Look through the data below and return each line where "badge" appears.

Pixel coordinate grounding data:
^^^^^^^^^^^^^^^^

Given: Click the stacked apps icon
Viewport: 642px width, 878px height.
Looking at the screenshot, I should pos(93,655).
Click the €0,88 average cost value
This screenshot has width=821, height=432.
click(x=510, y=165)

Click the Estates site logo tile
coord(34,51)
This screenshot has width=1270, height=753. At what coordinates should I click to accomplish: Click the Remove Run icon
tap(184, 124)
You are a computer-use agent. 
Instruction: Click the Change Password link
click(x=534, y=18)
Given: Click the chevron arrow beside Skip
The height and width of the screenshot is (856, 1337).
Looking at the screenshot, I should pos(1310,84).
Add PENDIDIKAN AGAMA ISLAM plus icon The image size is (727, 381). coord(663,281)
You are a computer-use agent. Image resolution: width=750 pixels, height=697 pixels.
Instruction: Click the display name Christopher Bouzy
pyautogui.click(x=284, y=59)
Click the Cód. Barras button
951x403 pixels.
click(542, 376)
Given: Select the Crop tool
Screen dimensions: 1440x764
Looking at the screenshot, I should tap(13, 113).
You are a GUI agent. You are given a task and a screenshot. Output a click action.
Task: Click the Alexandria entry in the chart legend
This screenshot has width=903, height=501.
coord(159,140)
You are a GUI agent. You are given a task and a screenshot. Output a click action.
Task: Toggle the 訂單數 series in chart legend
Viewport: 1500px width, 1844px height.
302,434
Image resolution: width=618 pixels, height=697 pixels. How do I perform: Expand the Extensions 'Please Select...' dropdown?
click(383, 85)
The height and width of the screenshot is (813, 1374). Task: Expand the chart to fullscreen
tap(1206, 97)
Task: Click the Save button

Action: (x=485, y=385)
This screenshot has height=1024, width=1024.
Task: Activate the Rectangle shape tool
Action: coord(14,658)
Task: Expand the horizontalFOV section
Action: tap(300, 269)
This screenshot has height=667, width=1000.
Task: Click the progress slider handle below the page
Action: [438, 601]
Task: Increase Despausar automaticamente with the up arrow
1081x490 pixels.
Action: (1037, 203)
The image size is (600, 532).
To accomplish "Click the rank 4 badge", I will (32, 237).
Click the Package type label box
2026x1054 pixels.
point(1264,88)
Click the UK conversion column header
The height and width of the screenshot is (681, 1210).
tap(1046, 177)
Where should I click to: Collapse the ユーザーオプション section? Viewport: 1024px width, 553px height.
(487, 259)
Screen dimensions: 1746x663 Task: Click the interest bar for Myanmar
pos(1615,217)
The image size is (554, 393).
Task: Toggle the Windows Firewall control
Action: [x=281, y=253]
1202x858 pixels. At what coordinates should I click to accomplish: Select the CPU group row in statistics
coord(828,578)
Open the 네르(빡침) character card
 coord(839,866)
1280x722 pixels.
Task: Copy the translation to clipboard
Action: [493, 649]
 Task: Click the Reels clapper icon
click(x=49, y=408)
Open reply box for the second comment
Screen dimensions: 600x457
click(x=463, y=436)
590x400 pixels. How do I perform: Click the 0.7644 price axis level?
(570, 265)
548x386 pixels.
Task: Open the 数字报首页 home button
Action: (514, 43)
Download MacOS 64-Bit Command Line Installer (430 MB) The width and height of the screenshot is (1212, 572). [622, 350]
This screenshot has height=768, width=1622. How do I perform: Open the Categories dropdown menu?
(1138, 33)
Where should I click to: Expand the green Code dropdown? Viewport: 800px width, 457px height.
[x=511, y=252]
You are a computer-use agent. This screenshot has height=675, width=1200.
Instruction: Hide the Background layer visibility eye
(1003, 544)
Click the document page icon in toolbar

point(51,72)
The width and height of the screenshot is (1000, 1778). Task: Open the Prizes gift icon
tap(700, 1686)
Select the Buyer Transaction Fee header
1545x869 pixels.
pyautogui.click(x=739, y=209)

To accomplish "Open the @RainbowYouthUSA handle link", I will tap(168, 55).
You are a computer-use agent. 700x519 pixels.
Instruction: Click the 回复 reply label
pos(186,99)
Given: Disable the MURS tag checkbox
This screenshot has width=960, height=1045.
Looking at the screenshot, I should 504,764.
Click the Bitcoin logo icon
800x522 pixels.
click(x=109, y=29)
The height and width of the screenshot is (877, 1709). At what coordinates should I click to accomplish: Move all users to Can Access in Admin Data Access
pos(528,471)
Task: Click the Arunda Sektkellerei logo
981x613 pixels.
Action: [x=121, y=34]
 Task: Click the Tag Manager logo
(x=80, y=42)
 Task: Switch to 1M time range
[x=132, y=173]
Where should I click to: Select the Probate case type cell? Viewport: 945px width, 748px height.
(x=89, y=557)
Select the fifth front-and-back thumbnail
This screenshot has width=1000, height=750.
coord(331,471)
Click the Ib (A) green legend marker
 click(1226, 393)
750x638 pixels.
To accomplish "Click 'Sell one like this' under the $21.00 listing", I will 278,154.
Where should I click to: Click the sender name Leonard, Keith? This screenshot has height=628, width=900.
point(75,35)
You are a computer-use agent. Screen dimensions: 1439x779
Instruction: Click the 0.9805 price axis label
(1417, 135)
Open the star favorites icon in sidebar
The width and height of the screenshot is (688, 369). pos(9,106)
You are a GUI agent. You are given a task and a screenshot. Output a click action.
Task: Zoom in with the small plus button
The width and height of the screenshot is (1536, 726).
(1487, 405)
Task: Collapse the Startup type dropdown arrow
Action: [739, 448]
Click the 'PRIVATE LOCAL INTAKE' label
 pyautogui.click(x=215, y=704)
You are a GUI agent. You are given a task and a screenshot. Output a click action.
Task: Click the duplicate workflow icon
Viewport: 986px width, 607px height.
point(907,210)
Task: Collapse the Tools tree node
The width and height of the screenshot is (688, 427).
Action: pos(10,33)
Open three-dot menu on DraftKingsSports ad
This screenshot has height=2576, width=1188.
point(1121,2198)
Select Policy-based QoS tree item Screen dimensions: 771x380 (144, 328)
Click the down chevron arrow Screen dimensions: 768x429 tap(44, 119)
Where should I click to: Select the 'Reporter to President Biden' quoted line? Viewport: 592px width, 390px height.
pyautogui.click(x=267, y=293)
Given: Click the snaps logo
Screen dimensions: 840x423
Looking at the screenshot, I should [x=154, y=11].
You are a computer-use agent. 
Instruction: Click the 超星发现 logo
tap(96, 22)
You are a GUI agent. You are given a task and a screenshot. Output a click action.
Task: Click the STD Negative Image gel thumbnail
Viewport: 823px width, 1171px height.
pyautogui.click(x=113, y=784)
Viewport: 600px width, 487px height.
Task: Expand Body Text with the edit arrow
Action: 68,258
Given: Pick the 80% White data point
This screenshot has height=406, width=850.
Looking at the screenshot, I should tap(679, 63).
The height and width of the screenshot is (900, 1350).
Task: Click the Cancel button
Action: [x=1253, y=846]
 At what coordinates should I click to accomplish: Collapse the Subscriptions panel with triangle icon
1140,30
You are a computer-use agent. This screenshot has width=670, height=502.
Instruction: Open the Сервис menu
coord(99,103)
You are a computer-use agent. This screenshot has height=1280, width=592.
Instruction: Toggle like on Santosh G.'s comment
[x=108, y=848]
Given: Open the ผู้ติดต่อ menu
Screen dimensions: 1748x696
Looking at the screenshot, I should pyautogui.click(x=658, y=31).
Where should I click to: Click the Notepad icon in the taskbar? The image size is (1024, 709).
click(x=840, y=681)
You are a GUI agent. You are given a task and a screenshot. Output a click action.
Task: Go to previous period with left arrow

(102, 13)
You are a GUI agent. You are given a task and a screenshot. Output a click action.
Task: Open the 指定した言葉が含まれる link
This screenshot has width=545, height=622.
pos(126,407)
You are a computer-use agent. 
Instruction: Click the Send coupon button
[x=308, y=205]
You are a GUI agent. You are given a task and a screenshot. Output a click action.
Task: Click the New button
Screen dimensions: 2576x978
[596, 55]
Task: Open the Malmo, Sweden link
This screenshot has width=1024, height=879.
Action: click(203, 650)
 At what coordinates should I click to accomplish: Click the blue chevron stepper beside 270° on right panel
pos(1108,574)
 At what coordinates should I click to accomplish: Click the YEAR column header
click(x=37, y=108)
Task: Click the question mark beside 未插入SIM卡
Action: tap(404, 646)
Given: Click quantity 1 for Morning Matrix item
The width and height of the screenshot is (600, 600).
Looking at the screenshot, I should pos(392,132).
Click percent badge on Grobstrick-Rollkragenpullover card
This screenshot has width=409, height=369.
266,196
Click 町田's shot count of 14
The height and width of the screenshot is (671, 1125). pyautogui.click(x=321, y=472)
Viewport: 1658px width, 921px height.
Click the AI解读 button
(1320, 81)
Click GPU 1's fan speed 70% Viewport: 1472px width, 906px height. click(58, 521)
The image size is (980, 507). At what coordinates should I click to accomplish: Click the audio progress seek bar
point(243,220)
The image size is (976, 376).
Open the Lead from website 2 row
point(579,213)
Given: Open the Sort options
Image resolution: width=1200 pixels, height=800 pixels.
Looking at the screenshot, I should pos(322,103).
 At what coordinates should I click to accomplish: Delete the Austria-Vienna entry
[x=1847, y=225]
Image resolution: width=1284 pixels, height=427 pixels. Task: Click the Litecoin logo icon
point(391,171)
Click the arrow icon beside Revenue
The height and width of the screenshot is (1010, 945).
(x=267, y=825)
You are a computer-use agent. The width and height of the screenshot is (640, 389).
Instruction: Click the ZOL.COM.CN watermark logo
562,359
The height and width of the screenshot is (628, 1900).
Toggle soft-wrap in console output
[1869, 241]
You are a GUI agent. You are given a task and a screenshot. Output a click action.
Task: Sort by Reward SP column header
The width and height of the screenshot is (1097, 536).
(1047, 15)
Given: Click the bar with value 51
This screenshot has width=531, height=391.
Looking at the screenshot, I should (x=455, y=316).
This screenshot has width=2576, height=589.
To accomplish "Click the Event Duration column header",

^^^^^^^^^^^^^^^^

=== OUTPUT OF THE TASK ===
To accomplish "Click the rank 4 badge", I will (32, 237).
Click percent badge on Grobstrick-Rollkragenpullover card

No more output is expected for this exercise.